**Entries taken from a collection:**
▶
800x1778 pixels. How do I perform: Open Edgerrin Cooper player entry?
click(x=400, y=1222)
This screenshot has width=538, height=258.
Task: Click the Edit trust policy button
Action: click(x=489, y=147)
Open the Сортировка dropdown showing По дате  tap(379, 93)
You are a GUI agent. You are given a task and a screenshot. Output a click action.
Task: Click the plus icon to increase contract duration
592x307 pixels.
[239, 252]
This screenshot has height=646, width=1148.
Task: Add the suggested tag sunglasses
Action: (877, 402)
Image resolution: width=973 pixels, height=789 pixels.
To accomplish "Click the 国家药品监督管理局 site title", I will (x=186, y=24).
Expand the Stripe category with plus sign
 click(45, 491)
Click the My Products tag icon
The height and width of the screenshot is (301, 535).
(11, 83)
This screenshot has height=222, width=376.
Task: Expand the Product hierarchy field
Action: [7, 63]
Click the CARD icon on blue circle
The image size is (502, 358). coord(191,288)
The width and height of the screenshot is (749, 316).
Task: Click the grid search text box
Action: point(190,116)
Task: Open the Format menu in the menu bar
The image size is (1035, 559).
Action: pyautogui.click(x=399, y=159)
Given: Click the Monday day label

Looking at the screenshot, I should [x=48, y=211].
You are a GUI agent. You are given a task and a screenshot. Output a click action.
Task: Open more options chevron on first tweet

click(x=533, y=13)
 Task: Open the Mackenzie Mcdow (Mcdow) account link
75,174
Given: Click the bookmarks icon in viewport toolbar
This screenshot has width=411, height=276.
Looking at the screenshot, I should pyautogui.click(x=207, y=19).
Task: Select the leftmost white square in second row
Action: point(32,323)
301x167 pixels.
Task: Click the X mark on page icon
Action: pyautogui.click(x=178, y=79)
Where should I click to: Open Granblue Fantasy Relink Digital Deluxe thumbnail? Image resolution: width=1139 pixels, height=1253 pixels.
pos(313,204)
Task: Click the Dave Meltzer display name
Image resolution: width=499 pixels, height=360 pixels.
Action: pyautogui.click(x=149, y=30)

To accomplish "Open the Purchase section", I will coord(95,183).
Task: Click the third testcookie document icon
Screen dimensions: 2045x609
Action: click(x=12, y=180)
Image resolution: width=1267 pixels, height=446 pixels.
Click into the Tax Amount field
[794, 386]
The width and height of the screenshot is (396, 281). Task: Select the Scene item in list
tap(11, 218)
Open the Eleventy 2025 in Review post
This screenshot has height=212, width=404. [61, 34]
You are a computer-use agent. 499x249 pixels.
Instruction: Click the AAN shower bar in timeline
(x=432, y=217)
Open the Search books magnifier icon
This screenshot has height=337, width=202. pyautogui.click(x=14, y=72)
◀
**Task to carry out:**
What's needed is a word-for-word restatement of all the entries.

**Response:**
800x1778 pixels. How do I perform: Open Edgerrin Cooper player entry?
click(x=400, y=1222)
This screenshot has width=538, height=258.
Task: Click the Edit trust policy button
Action: click(x=489, y=147)
Open the Сортировка dropdown showing По дате  tap(379, 93)
You are a GUI agent. You are given a task and a screenshot. Output a click action.
Task: Click the plus icon to increase contract duration
592x307 pixels.
[239, 252]
This screenshot has height=646, width=1148.
Task: Add the suggested tag sunglasses
Action: (877, 402)
Image resolution: width=973 pixels, height=789 pixels.
To accomplish "Click the 国家药品监督管理局 site title", I will (x=186, y=24).
Expand the Stripe category with plus sign
 click(45, 491)
Click the My Products tag icon
The height and width of the screenshot is (301, 535).
(11, 83)
This screenshot has height=222, width=376.
Task: Expand the Product hierarchy field
Action: [7, 63]
Click the CARD icon on blue circle
The image size is (502, 358). coord(191,288)
The width and height of the screenshot is (749, 316).
Task: Click the grid search text box
Action: point(190,116)
Task: Open the Format menu in the menu bar
The image size is (1035, 559).
Action: pyautogui.click(x=399, y=159)
Given: Click the Monday day label

Looking at the screenshot, I should [x=48, y=211].
You are a GUI agent. You are given a task and a screenshot. Output a click action.
Task: Open more options chevron on first tweet

click(x=533, y=13)
 Task: Open the Mackenzie Mcdow (Mcdow) account link
75,174
Given: Click the bookmarks icon in viewport toolbar
This screenshot has width=411, height=276.
Looking at the screenshot, I should pyautogui.click(x=207, y=19).
Task: Select the leftmost white square in second row
Action: point(32,323)
301x167 pixels.
Task: Click the X mark on page icon
Action: pyautogui.click(x=178, y=79)
Where should I click to: Open Granblue Fantasy Relink Digital Deluxe thumbnail? Image resolution: width=1139 pixels, height=1253 pixels.
pos(313,204)
Task: Click the Dave Meltzer display name
Image resolution: width=499 pixels, height=360 pixels.
Action: pyautogui.click(x=149, y=30)

To accomplish "Open the Purchase section", I will coord(95,183).
Task: Click the third testcookie document icon
Screen dimensions: 2045x609
Action: click(x=12, y=180)
Image resolution: width=1267 pixels, height=446 pixels.
Click into the Tax Amount field
[794, 386]
The width and height of the screenshot is (396, 281). Task: Select the Scene item in list
tap(11, 218)
Open the Eleventy 2025 in Review post
This screenshot has height=212, width=404. [61, 34]
You are a computer-use agent. 499x249 pixels.
Instruction: Click the AAN shower bar in timeline
(x=432, y=217)
Open the Search books magnifier icon
This screenshot has height=337, width=202. pyautogui.click(x=14, y=72)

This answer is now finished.